Another approach would be to go back to an image which is just the OS, Office and install Sophos Client Firewall I assume this must be ok? There must be some other application or applications that conflict I would think.  Once we can identify the applicaiton added that causes the problem this would help.

Regards,

Jak

Thanks for the respond Jak. However, all the configurations are the the same, but for some reason it is only affecting computers on the domain with windows 7 and not work group computers having the same OS. Outlook or Internet do only work after the SCF service is stopped and there were nothing blocked today. The director of networking services has looked through the logs. We are still trying to figure out what caused it because we upgrade to Enterprise vault to version 9  on the server and Installed SCCM client and on the server; those were the only things we pushed out on the network. I did uninstall the Ev9 client on my PC but still Sophos was messed up. Thats when we decided to conclude that it was affecting only computers on the domain with windows 7 as other computers with XP pro as fine.

Putting on a new image would another step but not ideal since we do not even know what the problem is at this point.

Thanks,

Hill

Hello again,

I would suggest the fastest way to determine the conflict would be to:

Take a new Win 7 machine, add it to the domain, ensure it has received all it's GPOs, Windows Updates and been rebooted.

I would then deploy Sophos with SCF.  This should work, if not it could be a GPO setting that is affecting the install.  At this point I would look to create a new OU for the machine, and link the policies to it one at a time until I found the one causing problems.

If SCF is ok at this point I would check the internet is OK, install Office+Outlook and ensure that all works.  I would then start deploying all the other endpoint packages trying IE and Outlook until it failed.  As it's likely to be a driver conflict I would be tempted to reboot before trying the above tests after intalling any software that could potentially install a driver.

The other approach would be to take one of the machines that is failing and start removing software, I would imagine at some point SCF would work with IE and Outlook, in which case which removed software package was the key to getting it working.

Identifying the conflicting software or GPO is the first thing to find out I believe.
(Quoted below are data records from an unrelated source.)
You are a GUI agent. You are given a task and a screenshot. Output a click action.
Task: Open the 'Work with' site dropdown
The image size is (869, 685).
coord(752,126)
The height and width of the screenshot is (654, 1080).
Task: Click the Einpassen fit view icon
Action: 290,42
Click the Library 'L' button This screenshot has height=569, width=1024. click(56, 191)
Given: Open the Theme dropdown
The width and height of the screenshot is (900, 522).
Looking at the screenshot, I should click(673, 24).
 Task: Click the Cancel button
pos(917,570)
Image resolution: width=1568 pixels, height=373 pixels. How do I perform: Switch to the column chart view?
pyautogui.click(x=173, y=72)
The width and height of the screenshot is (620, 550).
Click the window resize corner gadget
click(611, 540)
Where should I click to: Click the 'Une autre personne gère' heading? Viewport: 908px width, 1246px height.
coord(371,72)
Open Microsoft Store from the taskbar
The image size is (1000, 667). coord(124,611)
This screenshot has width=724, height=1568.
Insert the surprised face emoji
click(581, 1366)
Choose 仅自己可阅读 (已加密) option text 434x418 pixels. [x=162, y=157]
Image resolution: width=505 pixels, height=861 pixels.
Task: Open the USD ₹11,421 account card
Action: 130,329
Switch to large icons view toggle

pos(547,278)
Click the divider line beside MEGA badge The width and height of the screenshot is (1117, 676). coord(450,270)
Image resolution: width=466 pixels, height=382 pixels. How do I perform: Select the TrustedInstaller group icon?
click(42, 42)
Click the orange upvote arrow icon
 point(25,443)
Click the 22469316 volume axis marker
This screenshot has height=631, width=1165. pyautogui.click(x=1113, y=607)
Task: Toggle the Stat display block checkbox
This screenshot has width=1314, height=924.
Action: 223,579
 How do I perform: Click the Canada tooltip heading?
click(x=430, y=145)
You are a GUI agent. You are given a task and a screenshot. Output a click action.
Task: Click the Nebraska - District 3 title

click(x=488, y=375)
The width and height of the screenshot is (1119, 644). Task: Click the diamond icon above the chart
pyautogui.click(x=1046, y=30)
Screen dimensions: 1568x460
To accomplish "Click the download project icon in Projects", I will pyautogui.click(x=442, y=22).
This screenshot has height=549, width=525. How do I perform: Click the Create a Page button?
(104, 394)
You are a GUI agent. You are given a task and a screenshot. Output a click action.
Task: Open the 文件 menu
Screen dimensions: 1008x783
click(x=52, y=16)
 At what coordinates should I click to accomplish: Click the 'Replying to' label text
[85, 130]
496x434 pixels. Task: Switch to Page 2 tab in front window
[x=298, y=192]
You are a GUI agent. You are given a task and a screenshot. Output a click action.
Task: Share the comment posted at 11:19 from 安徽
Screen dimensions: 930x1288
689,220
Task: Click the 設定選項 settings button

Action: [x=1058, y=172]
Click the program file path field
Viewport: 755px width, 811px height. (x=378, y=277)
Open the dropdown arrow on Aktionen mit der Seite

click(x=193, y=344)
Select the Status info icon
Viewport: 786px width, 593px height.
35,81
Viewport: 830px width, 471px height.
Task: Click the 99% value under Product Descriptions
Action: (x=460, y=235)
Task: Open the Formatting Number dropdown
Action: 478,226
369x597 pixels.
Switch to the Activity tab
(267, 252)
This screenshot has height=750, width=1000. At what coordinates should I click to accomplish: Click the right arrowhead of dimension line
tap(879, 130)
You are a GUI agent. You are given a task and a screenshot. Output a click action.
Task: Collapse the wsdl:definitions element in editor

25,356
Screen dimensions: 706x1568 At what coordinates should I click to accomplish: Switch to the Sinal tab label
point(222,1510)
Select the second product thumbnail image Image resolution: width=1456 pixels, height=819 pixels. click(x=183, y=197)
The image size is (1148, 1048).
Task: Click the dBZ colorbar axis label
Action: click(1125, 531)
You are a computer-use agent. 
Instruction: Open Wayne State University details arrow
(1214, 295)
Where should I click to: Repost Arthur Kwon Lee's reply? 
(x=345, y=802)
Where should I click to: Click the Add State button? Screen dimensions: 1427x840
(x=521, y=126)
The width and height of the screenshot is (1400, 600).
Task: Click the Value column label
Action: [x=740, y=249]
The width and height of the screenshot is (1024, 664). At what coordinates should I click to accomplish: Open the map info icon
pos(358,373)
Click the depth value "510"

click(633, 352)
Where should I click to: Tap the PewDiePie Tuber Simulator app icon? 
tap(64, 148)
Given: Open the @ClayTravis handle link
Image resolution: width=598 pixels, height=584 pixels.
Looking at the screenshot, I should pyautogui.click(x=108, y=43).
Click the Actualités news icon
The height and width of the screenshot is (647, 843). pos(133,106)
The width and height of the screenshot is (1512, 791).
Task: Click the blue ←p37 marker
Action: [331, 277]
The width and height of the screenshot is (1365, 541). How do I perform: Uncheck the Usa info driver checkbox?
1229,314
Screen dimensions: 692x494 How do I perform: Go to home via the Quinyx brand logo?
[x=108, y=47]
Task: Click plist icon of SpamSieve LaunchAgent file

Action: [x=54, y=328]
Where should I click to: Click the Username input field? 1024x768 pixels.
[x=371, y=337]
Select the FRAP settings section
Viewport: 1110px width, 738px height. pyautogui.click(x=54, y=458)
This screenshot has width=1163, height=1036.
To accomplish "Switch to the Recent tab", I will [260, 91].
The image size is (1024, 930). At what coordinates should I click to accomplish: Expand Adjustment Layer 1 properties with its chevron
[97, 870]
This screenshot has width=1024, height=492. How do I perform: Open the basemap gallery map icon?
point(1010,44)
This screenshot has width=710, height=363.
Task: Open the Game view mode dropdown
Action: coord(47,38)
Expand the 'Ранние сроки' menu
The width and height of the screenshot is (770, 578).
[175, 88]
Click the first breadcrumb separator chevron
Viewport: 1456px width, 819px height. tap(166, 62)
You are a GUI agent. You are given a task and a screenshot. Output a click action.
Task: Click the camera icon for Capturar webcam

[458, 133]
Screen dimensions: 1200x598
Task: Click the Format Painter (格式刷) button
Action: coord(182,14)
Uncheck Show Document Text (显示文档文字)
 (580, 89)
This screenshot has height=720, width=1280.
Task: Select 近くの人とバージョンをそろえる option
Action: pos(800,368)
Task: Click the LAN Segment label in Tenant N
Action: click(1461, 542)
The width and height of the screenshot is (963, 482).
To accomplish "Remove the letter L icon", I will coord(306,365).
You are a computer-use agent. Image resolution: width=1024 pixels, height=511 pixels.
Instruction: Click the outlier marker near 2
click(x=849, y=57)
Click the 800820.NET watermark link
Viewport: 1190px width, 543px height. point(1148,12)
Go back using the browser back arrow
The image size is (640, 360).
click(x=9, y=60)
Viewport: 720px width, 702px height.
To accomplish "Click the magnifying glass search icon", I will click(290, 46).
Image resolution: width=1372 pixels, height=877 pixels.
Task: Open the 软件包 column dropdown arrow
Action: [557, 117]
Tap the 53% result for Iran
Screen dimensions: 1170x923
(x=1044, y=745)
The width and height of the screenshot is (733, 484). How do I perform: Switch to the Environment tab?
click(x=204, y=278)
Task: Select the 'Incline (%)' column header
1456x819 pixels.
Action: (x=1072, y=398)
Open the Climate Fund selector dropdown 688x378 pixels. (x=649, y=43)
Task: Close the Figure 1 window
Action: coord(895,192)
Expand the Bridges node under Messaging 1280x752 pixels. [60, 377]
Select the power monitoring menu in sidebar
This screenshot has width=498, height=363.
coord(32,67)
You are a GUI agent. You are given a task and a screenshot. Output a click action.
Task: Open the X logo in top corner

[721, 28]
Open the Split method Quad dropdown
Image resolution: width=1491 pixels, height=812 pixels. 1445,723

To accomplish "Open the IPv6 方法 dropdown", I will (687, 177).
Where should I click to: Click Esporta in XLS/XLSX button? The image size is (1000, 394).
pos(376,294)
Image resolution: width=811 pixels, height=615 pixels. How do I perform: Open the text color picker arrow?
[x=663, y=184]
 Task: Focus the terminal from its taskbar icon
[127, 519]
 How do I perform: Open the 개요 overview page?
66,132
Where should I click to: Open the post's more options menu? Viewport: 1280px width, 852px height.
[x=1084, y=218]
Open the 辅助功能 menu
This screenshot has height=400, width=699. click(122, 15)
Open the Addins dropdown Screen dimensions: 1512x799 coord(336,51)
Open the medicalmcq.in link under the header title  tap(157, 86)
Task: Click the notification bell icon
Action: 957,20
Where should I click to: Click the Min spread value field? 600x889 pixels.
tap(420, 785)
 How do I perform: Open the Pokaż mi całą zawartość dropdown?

You could paste the output of:

driverquery /V > drivers.txt

here if you like, it might show a likely candidate.

Thanks,

Jak

At this point we are just about to give up on sophos. I did use a fresh Vm win7 machine and sophos did work well after joining the domain and pushing out the GPOs. The sophos guys called and said that they have had problems with stateful tcp/ip and windows 7. so what we did is remove all the global rules and reset all the sophos configurations to default and only set to "allow all IP outbound" and "allow all IP IN Localhost" which made on of the computers work well. So we then pushed out all the GPOs based on same Global rules that one working computer had. But after couple of minutes when i rebooted another win 7 machine, it just wasnt having Internet connections.

The sophos guys said the software was detecting the location as secondary and not primary but that has nothing to do with disabling internet connections. The wierd thing is my computer which we were using as a test machine is now working fine but my directors computer and other machine, have to end the SCF service to get to Internet. We are at a point were we are about to remove sophos from 350 computers and switch to microsoft forefront;cause if Sophos themselves cant find an answer after 14days of having our logs, then we are on our own.

Hill